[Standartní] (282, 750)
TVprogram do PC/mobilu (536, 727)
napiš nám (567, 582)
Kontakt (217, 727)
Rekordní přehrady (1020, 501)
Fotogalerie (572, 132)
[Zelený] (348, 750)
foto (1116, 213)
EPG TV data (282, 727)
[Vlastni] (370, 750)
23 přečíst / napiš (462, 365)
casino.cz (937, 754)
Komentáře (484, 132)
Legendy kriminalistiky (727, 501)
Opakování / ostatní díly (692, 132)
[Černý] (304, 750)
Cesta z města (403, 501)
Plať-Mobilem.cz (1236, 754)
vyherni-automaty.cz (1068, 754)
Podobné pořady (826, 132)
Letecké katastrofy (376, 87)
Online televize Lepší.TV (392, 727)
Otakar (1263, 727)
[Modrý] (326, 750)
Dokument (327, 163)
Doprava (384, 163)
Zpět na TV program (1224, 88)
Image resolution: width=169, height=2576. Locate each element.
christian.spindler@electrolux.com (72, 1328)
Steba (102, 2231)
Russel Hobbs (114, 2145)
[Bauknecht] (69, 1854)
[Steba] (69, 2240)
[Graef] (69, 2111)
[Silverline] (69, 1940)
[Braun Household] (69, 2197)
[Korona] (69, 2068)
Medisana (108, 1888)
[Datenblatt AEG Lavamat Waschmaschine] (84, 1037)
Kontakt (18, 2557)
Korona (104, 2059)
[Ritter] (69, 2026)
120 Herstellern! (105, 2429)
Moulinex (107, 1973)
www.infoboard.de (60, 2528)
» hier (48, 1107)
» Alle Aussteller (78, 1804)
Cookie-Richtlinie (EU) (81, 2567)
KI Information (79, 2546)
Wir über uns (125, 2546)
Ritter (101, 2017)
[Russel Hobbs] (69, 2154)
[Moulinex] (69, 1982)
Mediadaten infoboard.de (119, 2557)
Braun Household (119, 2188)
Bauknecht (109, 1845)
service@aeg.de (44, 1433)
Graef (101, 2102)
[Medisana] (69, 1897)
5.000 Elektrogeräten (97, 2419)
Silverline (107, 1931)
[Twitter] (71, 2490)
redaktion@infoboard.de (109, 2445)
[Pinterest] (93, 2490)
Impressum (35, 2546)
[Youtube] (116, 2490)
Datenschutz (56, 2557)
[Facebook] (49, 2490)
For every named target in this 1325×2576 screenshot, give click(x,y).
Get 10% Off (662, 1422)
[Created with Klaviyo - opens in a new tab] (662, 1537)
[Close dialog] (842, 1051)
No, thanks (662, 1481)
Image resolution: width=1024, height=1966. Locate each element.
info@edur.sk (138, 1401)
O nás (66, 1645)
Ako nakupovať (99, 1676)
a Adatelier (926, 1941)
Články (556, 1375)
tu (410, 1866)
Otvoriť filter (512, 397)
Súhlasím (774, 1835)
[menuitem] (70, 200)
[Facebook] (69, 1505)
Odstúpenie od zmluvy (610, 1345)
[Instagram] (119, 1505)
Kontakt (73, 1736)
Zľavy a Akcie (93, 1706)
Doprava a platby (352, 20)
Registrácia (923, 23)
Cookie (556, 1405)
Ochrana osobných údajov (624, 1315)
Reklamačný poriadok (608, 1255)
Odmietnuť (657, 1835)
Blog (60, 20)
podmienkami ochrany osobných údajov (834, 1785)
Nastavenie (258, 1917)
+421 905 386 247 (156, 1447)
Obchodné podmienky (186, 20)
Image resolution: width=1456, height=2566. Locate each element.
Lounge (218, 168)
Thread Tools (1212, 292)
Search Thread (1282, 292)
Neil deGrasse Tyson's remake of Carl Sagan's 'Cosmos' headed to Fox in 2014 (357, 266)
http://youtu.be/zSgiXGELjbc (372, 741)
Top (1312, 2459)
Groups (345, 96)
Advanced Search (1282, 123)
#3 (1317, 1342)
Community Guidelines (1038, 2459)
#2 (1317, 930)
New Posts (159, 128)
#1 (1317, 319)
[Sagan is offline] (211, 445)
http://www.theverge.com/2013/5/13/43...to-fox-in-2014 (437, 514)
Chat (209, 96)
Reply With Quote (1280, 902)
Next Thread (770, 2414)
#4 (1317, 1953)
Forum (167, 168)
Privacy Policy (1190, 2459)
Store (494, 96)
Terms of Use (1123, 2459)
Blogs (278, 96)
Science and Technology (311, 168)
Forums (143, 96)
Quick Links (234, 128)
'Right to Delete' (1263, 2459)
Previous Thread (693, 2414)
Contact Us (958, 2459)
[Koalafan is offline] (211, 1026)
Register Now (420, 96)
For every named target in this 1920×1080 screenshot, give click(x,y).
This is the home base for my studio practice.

************

**ABOUT THIS EXERCISE**
Start at the first line of the entries above. Set down each line exactly through the one with "Braun Household (119, 2188)", and stop there.

**ANSWER TO THIS PROBLEM**
[Standartní] (282, 750)
TVprogram do PC/mobilu (536, 727)
napiš nám (567, 582)
Kontakt (217, 727)
Rekordní přehrady (1020, 501)
Fotogalerie (572, 132)
[Zelený] (348, 750)
foto (1116, 213)
EPG TV data (282, 727)
[Vlastni] (370, 750)
23 přečíst / napiš (462, 365)
casino.cz (937, 754)
Komentáře (484, 132)
Legendy kriminalistiky (727, 501)
Opakování / ostatní díly (692, 132)
[Černý] (304, 750)
Cesta z města (403, 501)
Plať-Mobilem.cz (1236, 754)
vyherni-automaty.cz (1068, 754)
Podobné pořady (826, 132)
Letecké katastrofy (376, 87)
Online televize Lepší.TV (392, 727)
Otakar (1263, 727)
[Modrý] (326, 750)
Dokument (327, 163)
Doprava (384, 163)
Zpět na TV program (1224, 88)
Image resolution: width=169, height=2576. Locate each element.
christian.spindler@electrolux.com (72, 1328)
Steba (102, 2231)
Russel Hobbs (114, 2145)
[Bauknecht] (69, 1854)
[Steba] (69, 2240)
[Graef] (69, 2111)
[Silverline] (69, 1940)
[Braun Household] (69, 2197)
[Korona] (69, 2068)
Medisana (108, 1888)
[Datenblatt AEG Lavamat Waschmaschine] (84, 1037)
Kontakt (18, 2557)
Korona (104, 2059)
[Ritter] (69, 2026)
120 Herstellern! (105, 2429)
Moulinex (107, 1973)
www.infoboard.de (60, 2528)
» hier (48, 1107)
» Alle Aussteller (78, 1804)
Cookie-Richtlinie (EU) (81, 2567)
KI Information (79, 2546)
Wir über uns (125, 2546)
Ritter (101, 2017)
[Russel Hobbs] (69, 2154)
[Moulinex] (69, 1982)
Mediadaten infoboard.de (119, 2557)
Braun Household (119, 2188)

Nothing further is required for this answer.